One son is a list maniac. Before I had the above list printed, he would beg for one. WHAT do I need to do in order to play on my computer? Tell me what I need to do. Write it down. How many things do I have left? Mom, do lessons with me so I can be DONE. It was like that all. day. long. He’s a visual child. A sequential child. A child motivated by rewards and checkmarks. A child who wants to be able to see the beginning and end of all things. Concrete.
[But he is also the child who thinks the point of lessons is to have them over with. As quickly as possible. With every short cut mastered. He checks the boxes (circles) as he starts each task, just to hurry along the process. He is also writing-phobic. Writing anything is like torture to this child. Art projects? Stick figures. Under duress.]

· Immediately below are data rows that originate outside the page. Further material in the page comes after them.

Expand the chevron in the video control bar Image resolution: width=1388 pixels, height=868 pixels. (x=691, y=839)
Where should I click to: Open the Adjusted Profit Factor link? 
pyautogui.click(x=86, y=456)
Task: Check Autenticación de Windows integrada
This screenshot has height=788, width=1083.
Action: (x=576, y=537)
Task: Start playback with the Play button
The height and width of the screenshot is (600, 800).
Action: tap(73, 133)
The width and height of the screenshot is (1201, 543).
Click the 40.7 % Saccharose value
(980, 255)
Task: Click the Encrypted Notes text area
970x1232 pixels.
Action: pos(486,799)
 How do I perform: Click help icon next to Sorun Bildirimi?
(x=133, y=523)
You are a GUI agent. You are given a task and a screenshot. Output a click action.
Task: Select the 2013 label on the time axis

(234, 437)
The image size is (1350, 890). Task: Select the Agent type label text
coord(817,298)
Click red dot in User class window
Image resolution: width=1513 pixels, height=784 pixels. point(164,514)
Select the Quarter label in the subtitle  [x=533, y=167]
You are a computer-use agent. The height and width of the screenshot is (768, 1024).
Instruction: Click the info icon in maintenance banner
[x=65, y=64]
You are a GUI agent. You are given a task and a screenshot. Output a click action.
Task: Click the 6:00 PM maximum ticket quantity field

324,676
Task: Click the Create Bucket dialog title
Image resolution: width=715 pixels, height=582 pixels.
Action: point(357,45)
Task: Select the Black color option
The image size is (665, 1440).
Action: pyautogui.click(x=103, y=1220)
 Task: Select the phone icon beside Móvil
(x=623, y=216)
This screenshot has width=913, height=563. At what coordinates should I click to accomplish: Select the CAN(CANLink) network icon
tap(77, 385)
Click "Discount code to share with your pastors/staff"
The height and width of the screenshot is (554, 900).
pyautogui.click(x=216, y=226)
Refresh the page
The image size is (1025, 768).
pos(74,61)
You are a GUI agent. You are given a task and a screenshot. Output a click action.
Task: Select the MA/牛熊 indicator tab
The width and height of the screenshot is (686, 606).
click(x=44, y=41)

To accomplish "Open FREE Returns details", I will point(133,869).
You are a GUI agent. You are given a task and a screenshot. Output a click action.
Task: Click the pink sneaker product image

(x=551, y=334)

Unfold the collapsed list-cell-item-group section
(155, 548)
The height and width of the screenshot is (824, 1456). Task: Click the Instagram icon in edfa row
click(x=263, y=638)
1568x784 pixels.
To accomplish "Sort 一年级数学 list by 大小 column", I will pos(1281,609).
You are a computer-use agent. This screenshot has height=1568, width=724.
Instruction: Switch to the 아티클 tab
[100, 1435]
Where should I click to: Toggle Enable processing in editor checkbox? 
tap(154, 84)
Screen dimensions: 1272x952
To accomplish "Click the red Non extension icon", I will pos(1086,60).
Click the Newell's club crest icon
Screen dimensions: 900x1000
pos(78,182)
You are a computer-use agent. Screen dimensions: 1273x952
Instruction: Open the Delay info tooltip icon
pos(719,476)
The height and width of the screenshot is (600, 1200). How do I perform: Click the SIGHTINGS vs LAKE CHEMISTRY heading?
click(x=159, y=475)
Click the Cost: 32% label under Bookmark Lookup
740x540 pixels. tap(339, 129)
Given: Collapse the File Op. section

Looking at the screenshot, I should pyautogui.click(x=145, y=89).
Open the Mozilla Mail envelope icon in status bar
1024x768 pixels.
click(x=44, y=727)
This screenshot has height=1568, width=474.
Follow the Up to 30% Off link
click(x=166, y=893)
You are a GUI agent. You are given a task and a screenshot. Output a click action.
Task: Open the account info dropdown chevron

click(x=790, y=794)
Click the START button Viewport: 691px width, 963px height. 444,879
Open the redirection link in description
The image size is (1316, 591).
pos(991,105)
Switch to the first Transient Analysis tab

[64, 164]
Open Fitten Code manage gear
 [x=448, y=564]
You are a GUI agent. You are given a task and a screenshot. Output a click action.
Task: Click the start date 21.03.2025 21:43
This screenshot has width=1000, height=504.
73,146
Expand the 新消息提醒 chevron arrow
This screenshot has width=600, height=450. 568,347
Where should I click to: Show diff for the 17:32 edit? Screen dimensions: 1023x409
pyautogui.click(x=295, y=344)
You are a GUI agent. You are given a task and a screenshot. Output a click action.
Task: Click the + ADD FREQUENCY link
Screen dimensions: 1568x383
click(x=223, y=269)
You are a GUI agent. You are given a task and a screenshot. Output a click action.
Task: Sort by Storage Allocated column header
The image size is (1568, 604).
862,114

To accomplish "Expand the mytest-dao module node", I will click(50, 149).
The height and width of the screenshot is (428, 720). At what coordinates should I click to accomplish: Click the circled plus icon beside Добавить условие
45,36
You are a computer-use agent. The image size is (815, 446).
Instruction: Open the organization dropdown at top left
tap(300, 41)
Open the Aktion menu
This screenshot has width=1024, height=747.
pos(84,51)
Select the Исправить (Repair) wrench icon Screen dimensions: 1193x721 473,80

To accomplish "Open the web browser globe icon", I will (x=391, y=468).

Now, he immediately digs into the lessons he can do independently (I try to have his list on the kitchen table along with copy work, maps, charts, and whatever else he’ll need). Whenever I’m available, we do the “together” lessons.
The other son, the colorful grammar chart son, is not so sequential. Or motivated by rewards (or consequences) and checkmarks. He’s imaginative, open-ended, verbal, relational, highly distractible, and can spend 3 hours not doing a math lesson—even if I’m sitting next to him. But the checklist is very good for him, as well. It makes expectations clear. It increases accountability. It helps him practice responsibility and independence, which become more and more important as he gets older. It also reduces arguments and excuses. It also means that if he wants to extend his school day by taking work to swim practice or until bedtime and into the weekend, that’s his choice (and his mother doesn’t have to pay the consequences with him).
So, let me tell you how their personalities play out when we do spelling together. [They are on the same level because I didn’t find (and fall in love with) All About Spelling until Levi was in 4th grade.] This is what happens:
I dictate a sentence.
Luke repeats the sentence aloud then writes out each word, one painstaking, slow-motion, heavy-leaded line and curve at a time. Deliberate capital letter. Almost always correct spelling. Punctuation mark at the end. Done. Next sentence.
Levi scrawls out the sentence in two seconds. Often without capital letters or punctuation. He changes names. He adds words. He turns the sentences into a play with different characters saying each sentence. He illustrates. Almost never is the sentence exactly as I’ve dictated.
We get to the “writing station” portion of the lesson. I give them five words to write and then use in original sentences. Levi holds the words in his head and writes one or two quirky sentences off the cuff. Luke writes each word and then looks at me blankly. “What do you want me to write?” “You’re supposed to come up with your own sentences.” “Just tell me what to write.”
And then there is the youngest son. I really need to figure out what to do with him. That’s my main goal for this next week as he’s been a bit aimless lately. His days are very long, with the older boys doing more school work and then going to swim practice. I decided to sign him up for AWANAS with a friend of his, and I’m thinking he needs to be in swim lessons. And he needs his own list. And some one-on-one time. But I think his needs will be hardest to meet this year.
And Lola, of course. What on earth am I going to do with Lola that won’t distract the boys?
Oh, and how am I going to force myself out of bed early every morning?